= Work to complete =
Express every line of the entries below as a JSON list of strings, one string per line, omitting blank lines and leaving the pictures out.

= Exercise materials =
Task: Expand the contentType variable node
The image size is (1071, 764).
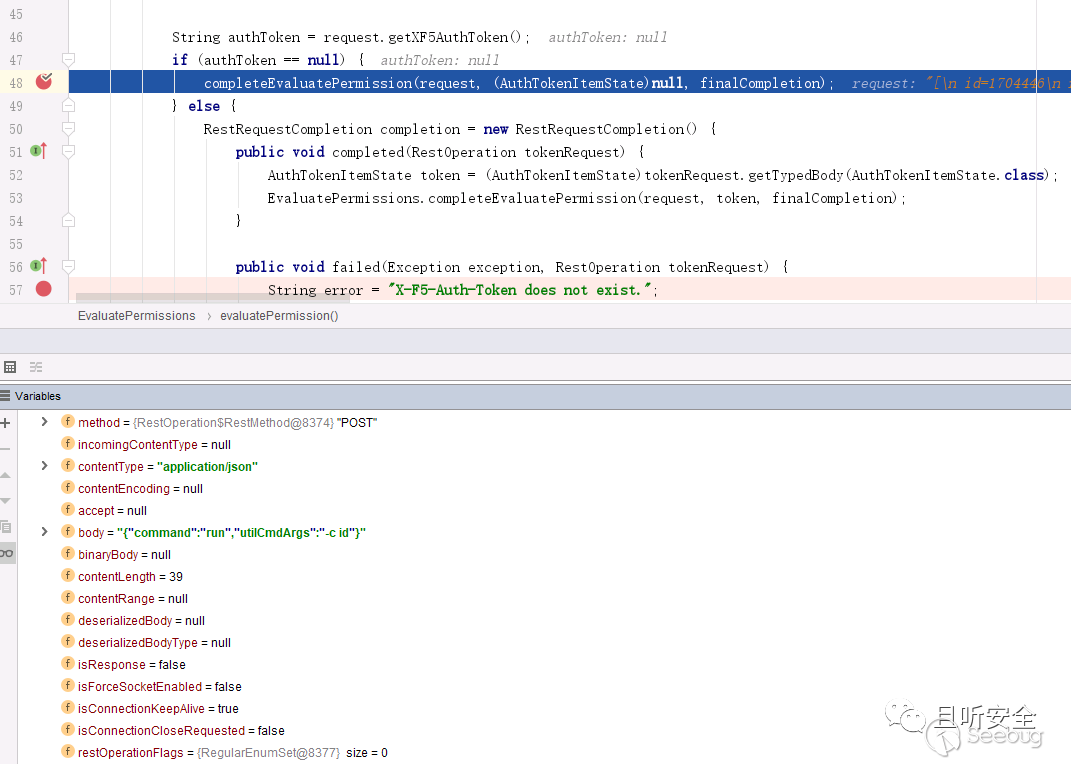Action: tap(44, 466)
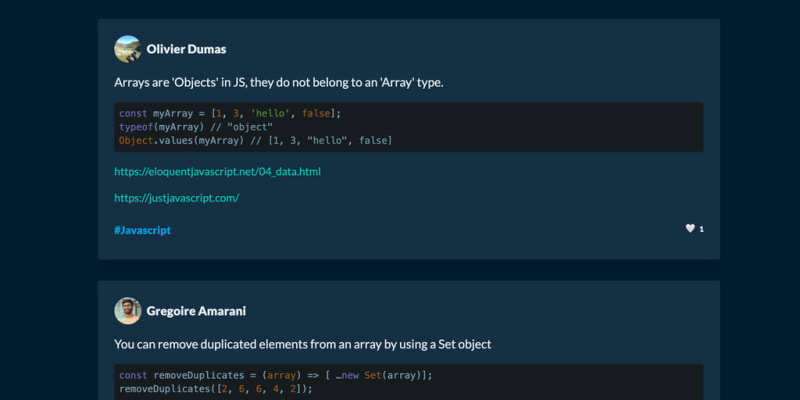800x400 pixels.
Task: Like Olivier Dumas's post with the heart icon
Action: [690, 229]
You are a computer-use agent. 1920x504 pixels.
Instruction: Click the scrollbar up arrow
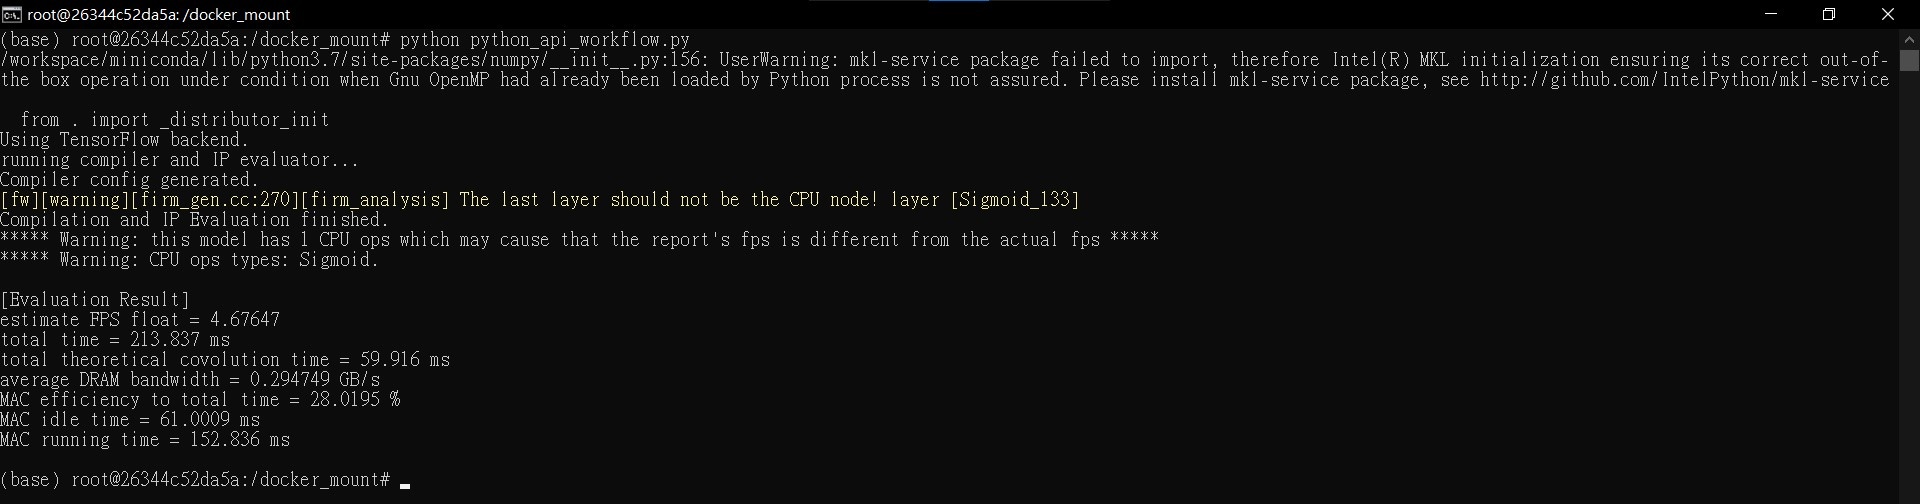point(1909,40)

= Correct output =
[
  "Task: Expand the contentType variable node",
  "The image size is (1071, 764).",
  "Action: tap(44, 466)",
  "800x400 pixels.",
  "Task: Like Olivier Dumas's post with the heart icon",
  "Action: [690, 229]",
  "You are a computer-use agent. 1920x504 pixels.",
  "Instruction: Click the scrollbar up arrow",
  "point(1909,40)"
]